= Selection =
********************

Argument 3: We are still homeschoolers. We choose our curriculum and teach our kids at home.

This argument is only partially true. As previously stated, a family who joins the program will become a public school at home. When a family partners with the government to accept funds for homeschooling, this results in the loss of parental control through regulations. The government must control everything that it funds, without exception. The for-profit companies will continue to control the funds through the funding mechanisms they have set up to administer them. It will pay only for things that it approves, and those things will have inflated price tags because the business providing the good or service has a captive client who can only purchase the item from the single source that is approved. Families do not have the autonomy to use the dollars however they see fit. For instance, a religious curriculum is not an approved purchase.

Additionally, by needing to check in regularly with a tutor or mentor and having a student’s work reviewed, the parent’s authority as teacher is questioned and minimized.

Argument 4: If the regulations become too much or are invasive, it’s okay… we’re members of HSLDA, and they’ll defend us or help us out of the situation.

HSLDA (Home School Legal Defense Association) exists to serve home-educating families. When a family partners with a company offering “free” money programs, they willingly give up their homeschool status to become public school at home. Therefore, HSLDA’s membership legal services will not cover families in public schools at home, charter schools, or families homeschooling using public funds.

Argument 5: Our family taking the money doesn’t affect anyone else.

As this “free” money comes from taxpayer dollars, what happens when the amount of money collected from taxpayers no longer covers the demand for it? Citizens are taxed more, even those who do not have school-aged children. This means that a family’s choice to participate will affect the amount of taxes paid by their friends and neighbors.

Additionally, legislators currently lump homeschoolers in Idaho into one large group without differentiating between privately funded homeschoolers and those who choose to partner with government-funded programs. By partnering with programs that allow for governmental regulation to enter their homes, those who choose these “free” money programs are telling the government that all homeschoolers don’t mind the regulations. As such, when legislation has come up regarding education in the state, homeschoolers have been grouped in with other educational options because the message has been sent that we all want and/or need the government to tell us how to educate our children. In actuality, Idaho homeschoolers have shown year after year that privately funded homeschoolers are excelling, thriving, and becoming well-spoken, intelligent, logical-thinking young adults.

Why do we homeschool?

Take a moment to ponder why your family has chosen to homeschool. Many of us decided to homeschool because we felt God was calling us to diligently teach our children about Him. Some of us feel the public school agenda is objectionable and directly contradicts the Biblical foundation we seek to impart to our children.

Then ask yourself, “Does partnering with these for-profit companies that will instill government regulations into our home support our vision for our children and our homeschool?”


“Children are a blessing and a gift from the Lord.” Psalm 127:3 (CSV)


“You shall love the Lord your God with all your heart and with all your soul and with all your might. And these words that I command you today shall be on your heart. You shall teach them diligently to your children, and shall talk of them when you sit in your house, and when you walk by the way, and when you lie down, and when you rise.” Deuteronomy 6:5-7 (ESV)

********************

= Excerpted records =
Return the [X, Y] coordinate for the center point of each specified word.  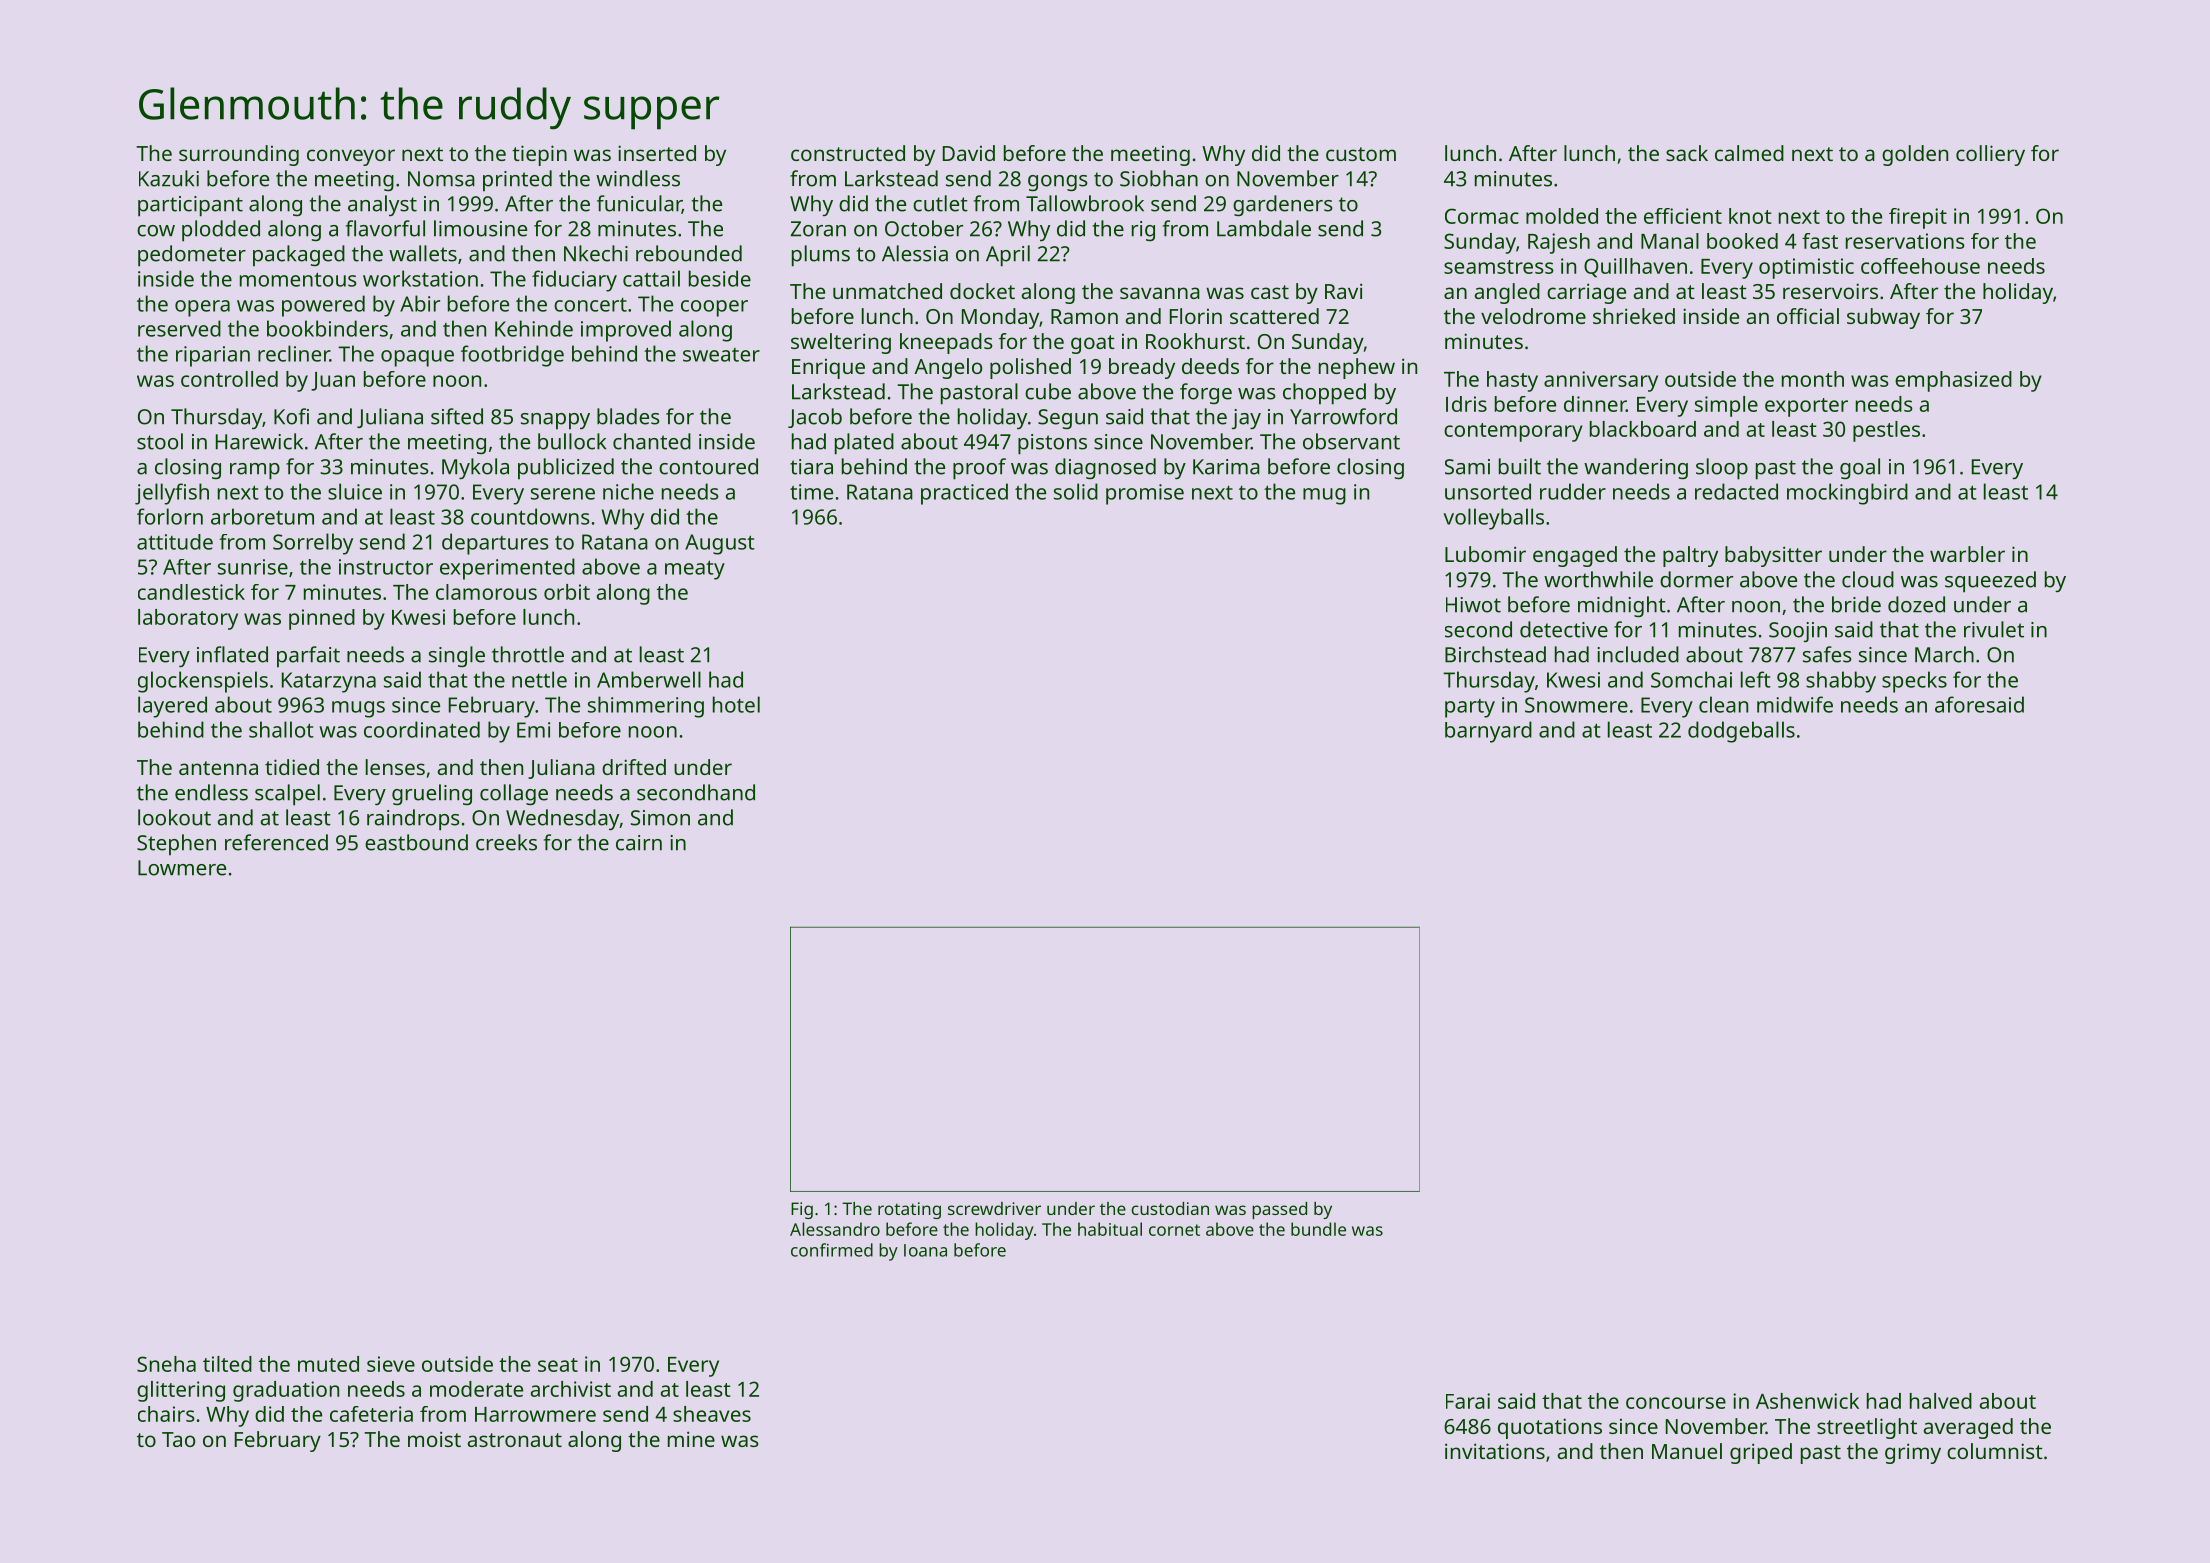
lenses [395, 767]
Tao [178, 1439]
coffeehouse [1920, 266]
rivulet [1994, 629]
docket [982, 291]
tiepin [539, 155]
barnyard [1488, 732]
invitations [1495, 1451]
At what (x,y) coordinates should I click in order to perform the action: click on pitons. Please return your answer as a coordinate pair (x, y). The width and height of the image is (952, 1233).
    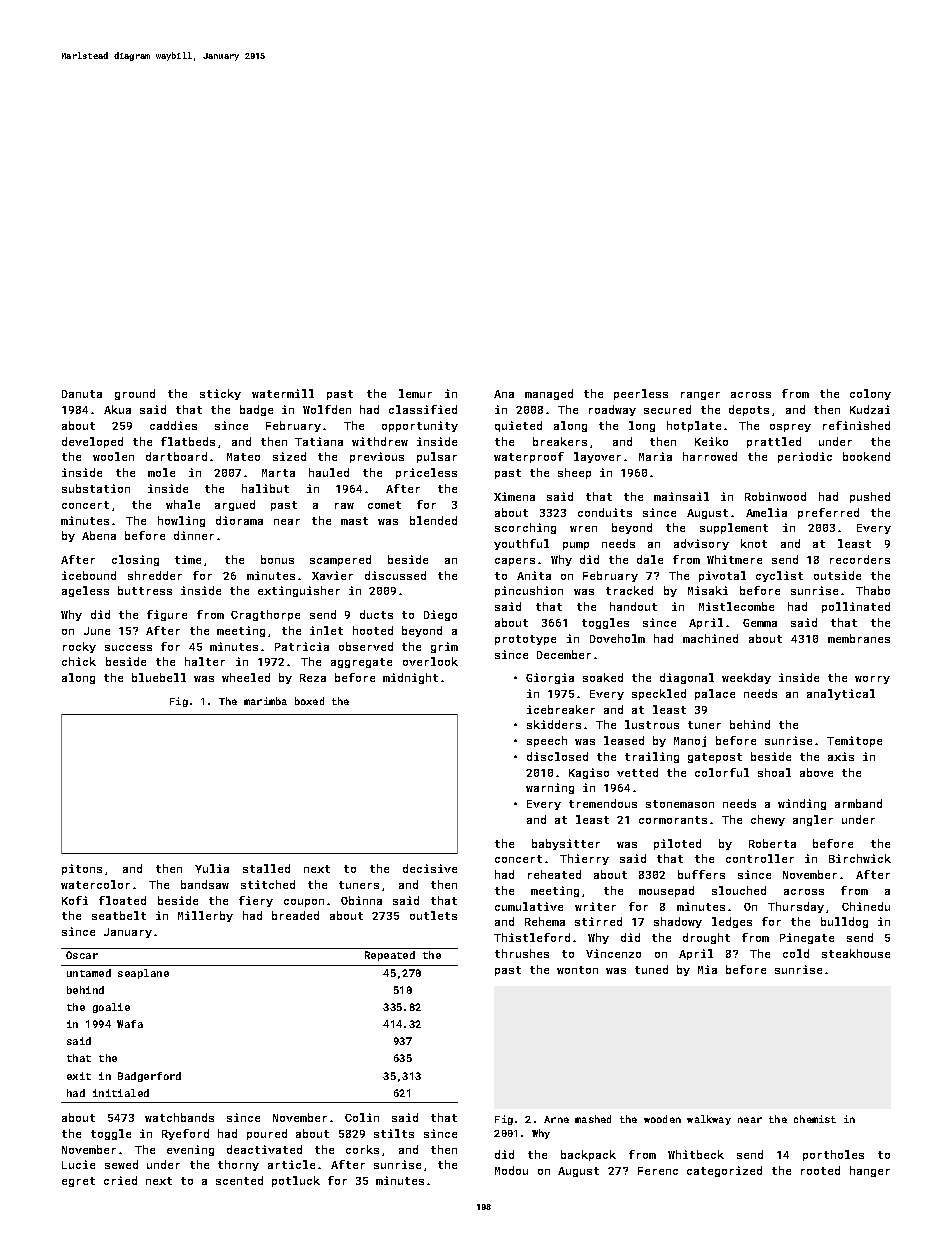
    Looking at the image, I should click on (82, 869).
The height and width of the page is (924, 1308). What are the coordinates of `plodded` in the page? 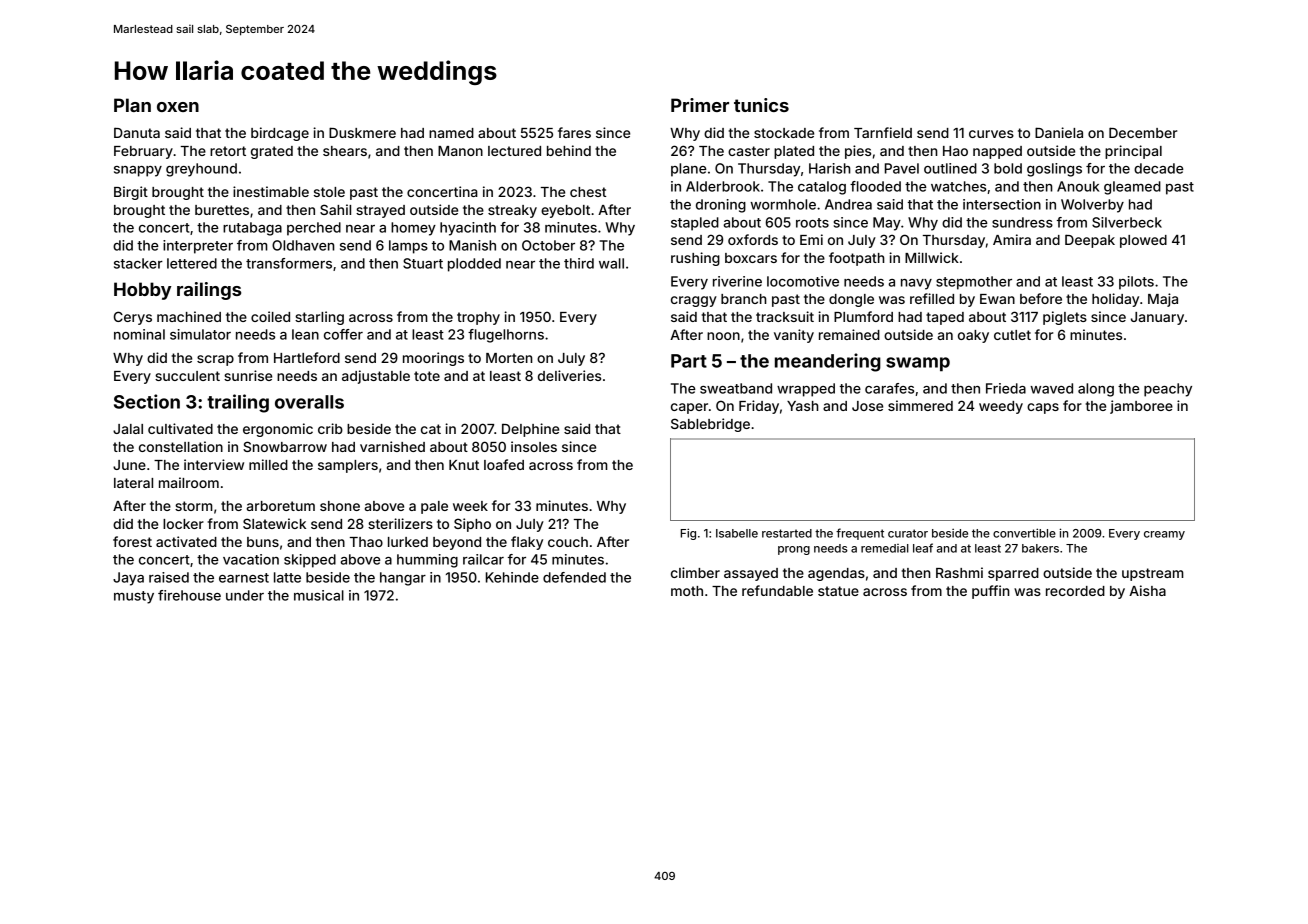 It's located at (474, 265).
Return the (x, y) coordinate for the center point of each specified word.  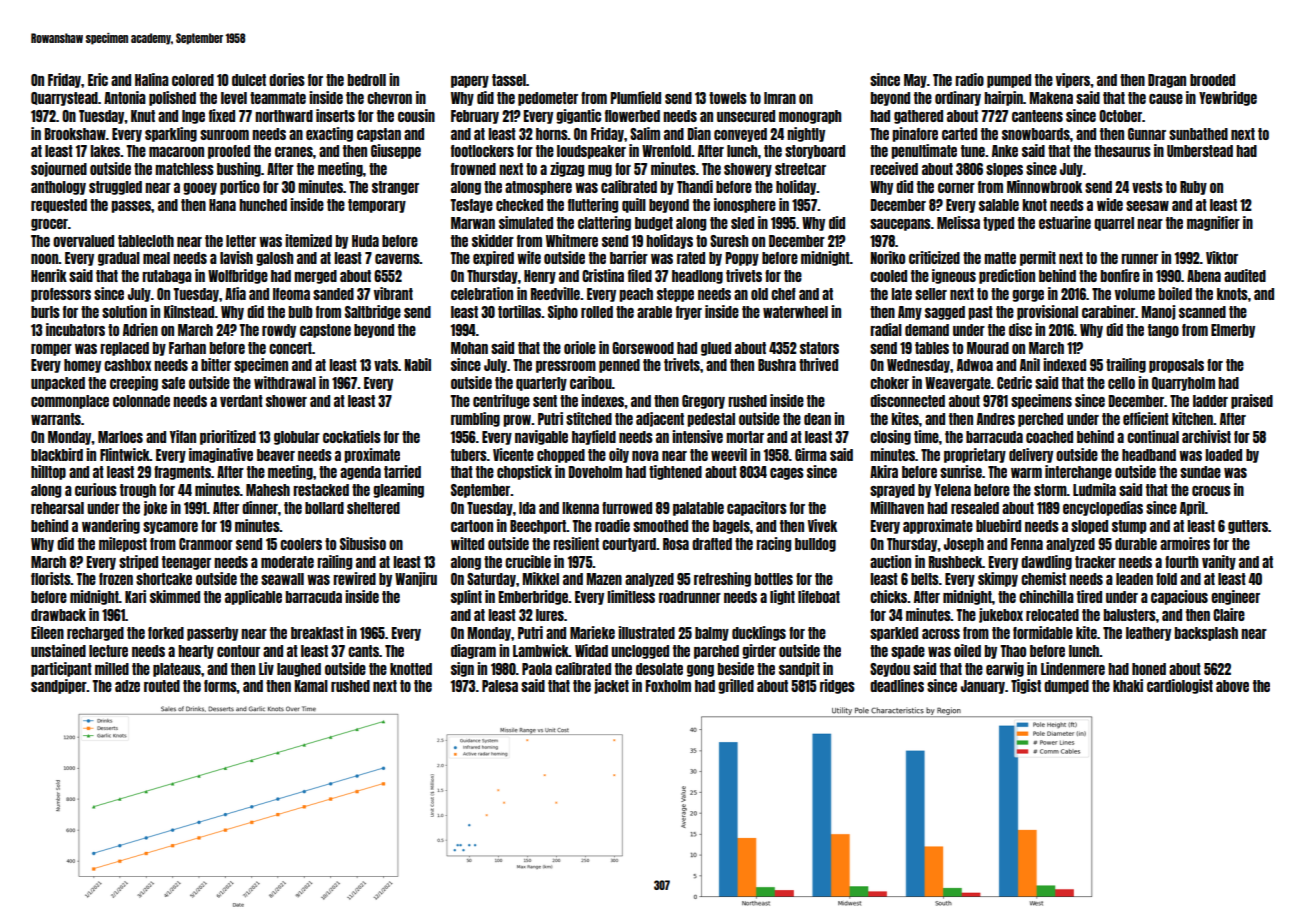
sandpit (799, 669)
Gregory (703, 402)
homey (82, 366)
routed (162, 686)
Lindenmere (1073, 668)
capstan (379, 135)
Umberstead (1200, 151)
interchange (1078, 472)
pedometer (548, 99)
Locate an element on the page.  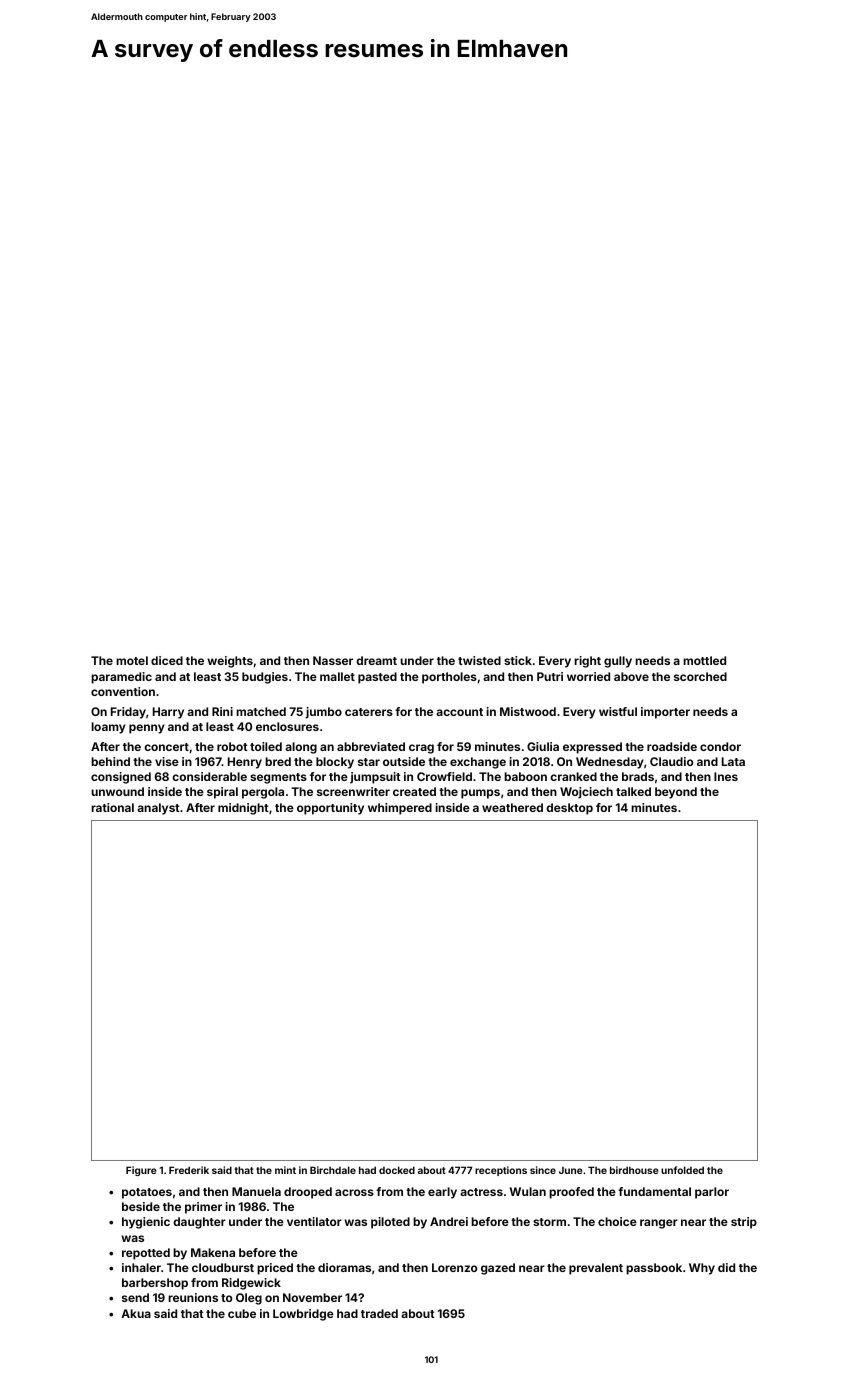
mottled is located at coordinates (704, 660).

********************

= Exercise brief =
Write the next part of the homeschooling text, picking up after its closing quotation from Deuteronomy.

= Output of the task =
So, if our children are a gift from God and He has commanded us to teach them about Him, isn’t it possible that He would also have us teach them academics? To rely solely on Him for equipping, encouraging, refining, and providing for our needs?

We must choose. We cannot serve two masters.


“No one can serve two masters, for either he will hate the one and love the other, or he will be devoted to the one and despise the other. You cannot serve God and money.” Matthew 6:24 (ESV)


TINSTAAFL

The truth is, There Is No Such Thing As A Free Lunch (TINSTAAFL)!

The money these for-profit companies promote as “free” is anything but. The money comes with regulations and impositions on other taxpayers. It requires families to surrender their homeschool freedom, which is given to us by God and was hard won by Idaho families.

So, what can I do?

  • TRUST God to supply all your needs. (Philippians 4:19)
  • CHOOSE carefully how to steward the money God provides your family through employment; telling our children’ no’ when we cannot afford all the lessons, all the newest technology, etc., will build their character and their faith.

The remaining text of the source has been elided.